→ Listed entries
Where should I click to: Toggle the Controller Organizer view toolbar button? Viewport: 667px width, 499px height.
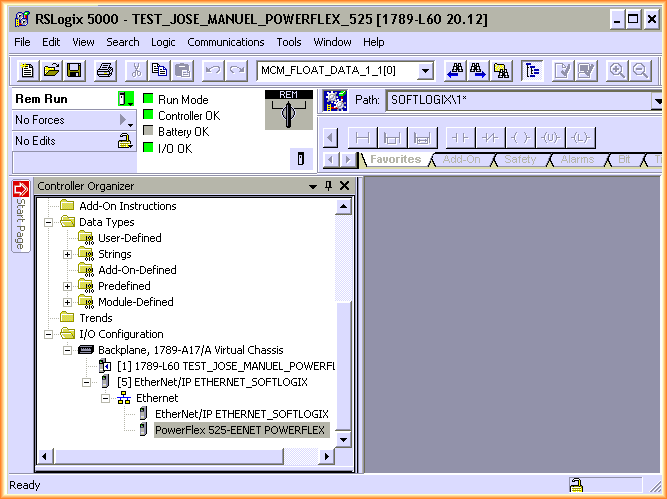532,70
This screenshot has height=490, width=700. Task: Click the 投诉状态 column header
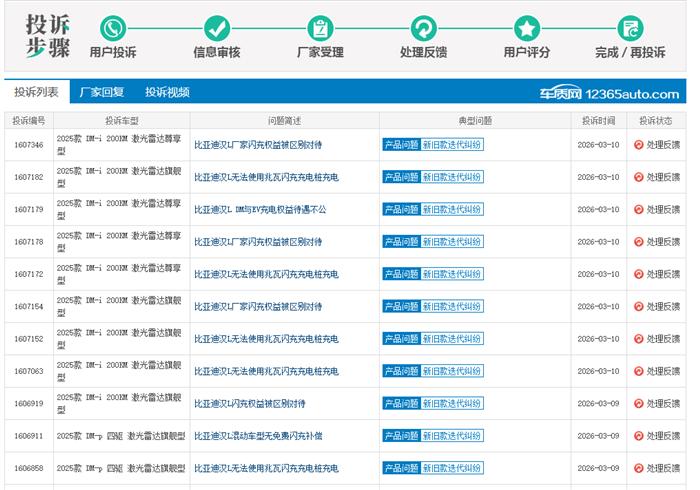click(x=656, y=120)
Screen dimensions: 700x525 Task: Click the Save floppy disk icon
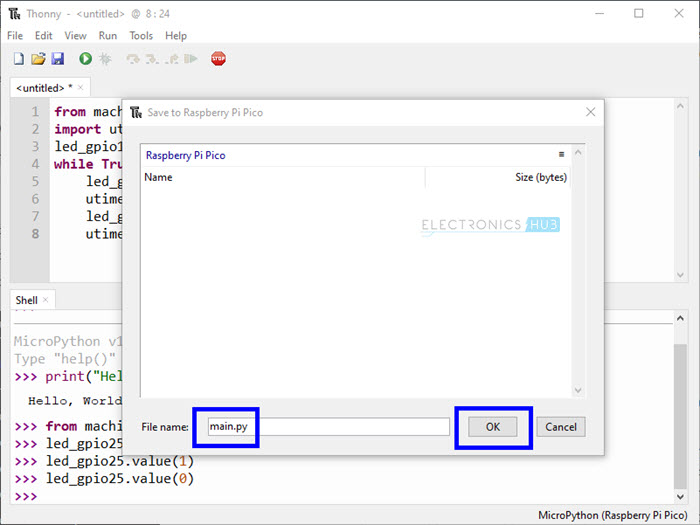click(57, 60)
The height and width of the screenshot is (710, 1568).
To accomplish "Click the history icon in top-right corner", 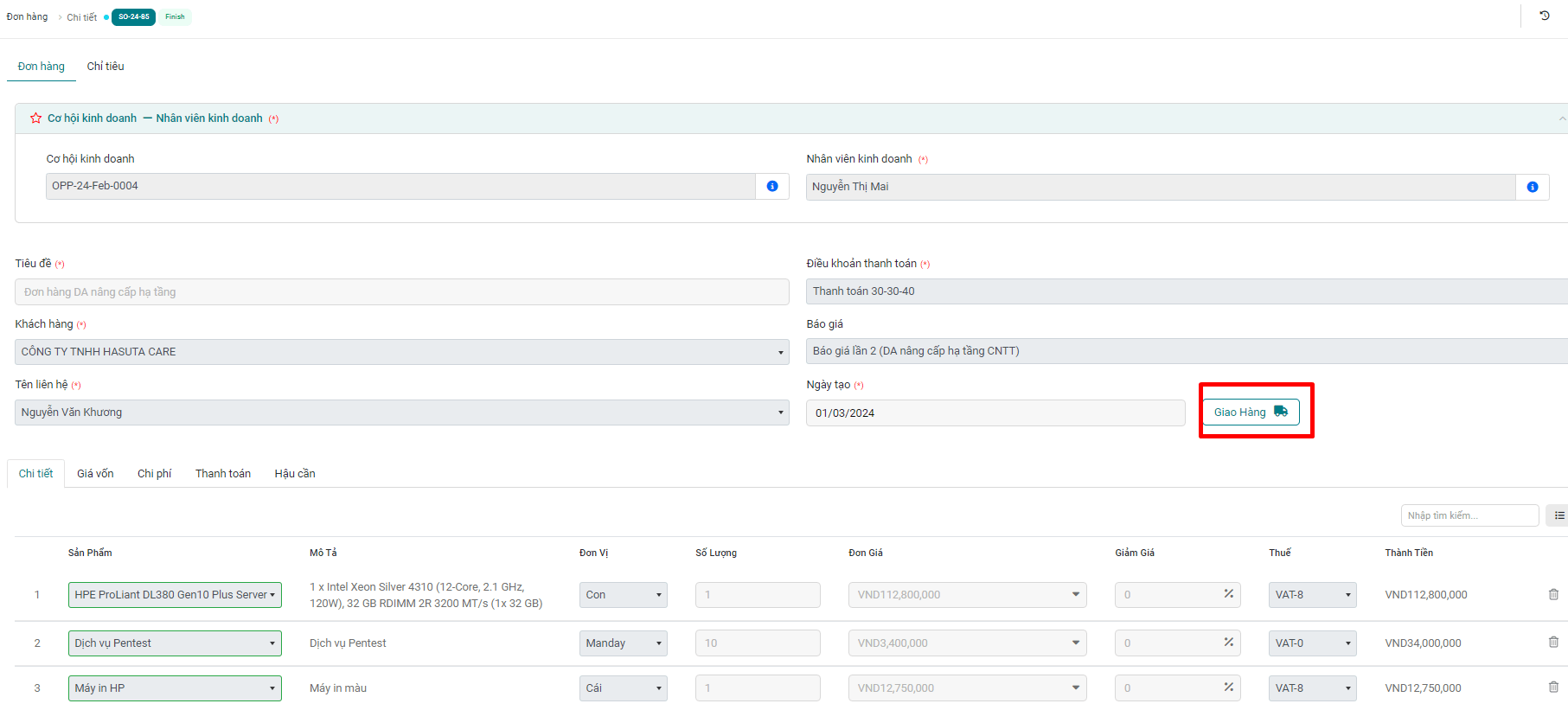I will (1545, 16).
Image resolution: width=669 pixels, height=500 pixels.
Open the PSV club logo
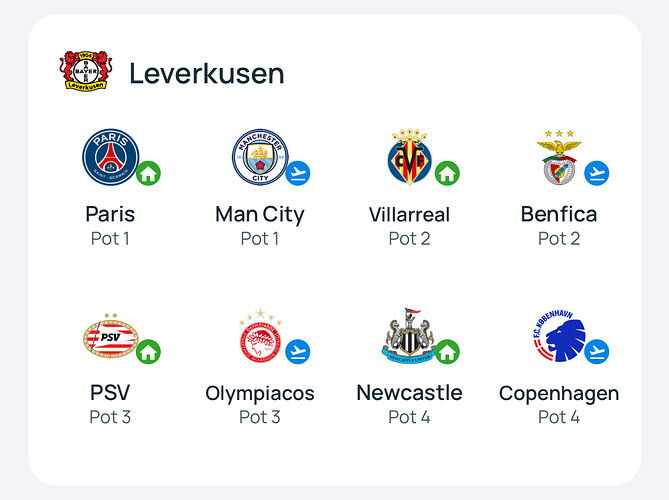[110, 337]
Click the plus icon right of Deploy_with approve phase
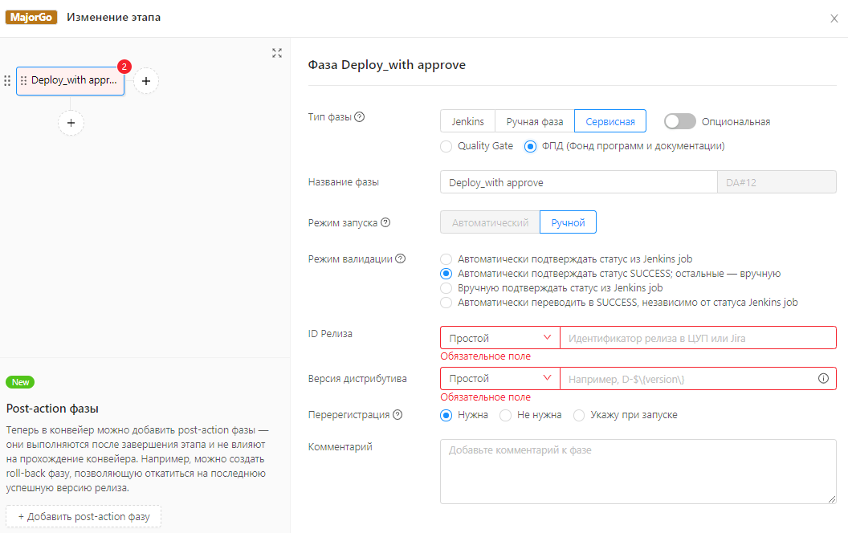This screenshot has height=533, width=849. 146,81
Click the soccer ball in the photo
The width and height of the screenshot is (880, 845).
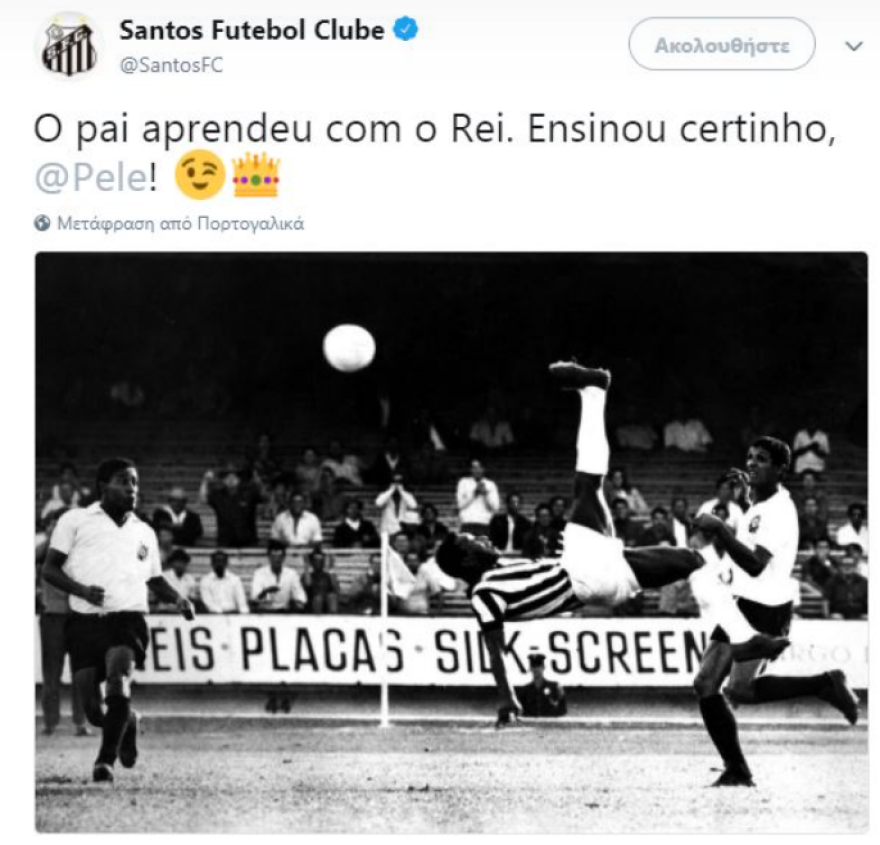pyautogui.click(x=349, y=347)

→ Job
Rewrite the entries from the line containing "Image resolution: width=669" through the end of the entries, changing "soccer ball" to "football" and keeping everything else the same. Leave the pictures out of your answer.

→ Exercise solution
Image resolution: width=669 pixels, height=500 pixels.
Open the PSV club logo
[110, 337]
Click the plus icon right of Deploy_with approve phase
This screenshot has height=533, width=849. 146,81
Click the football in the photo
The width and height of the screenshot is (880, 845).
pyautogui.click(x=349, y=347)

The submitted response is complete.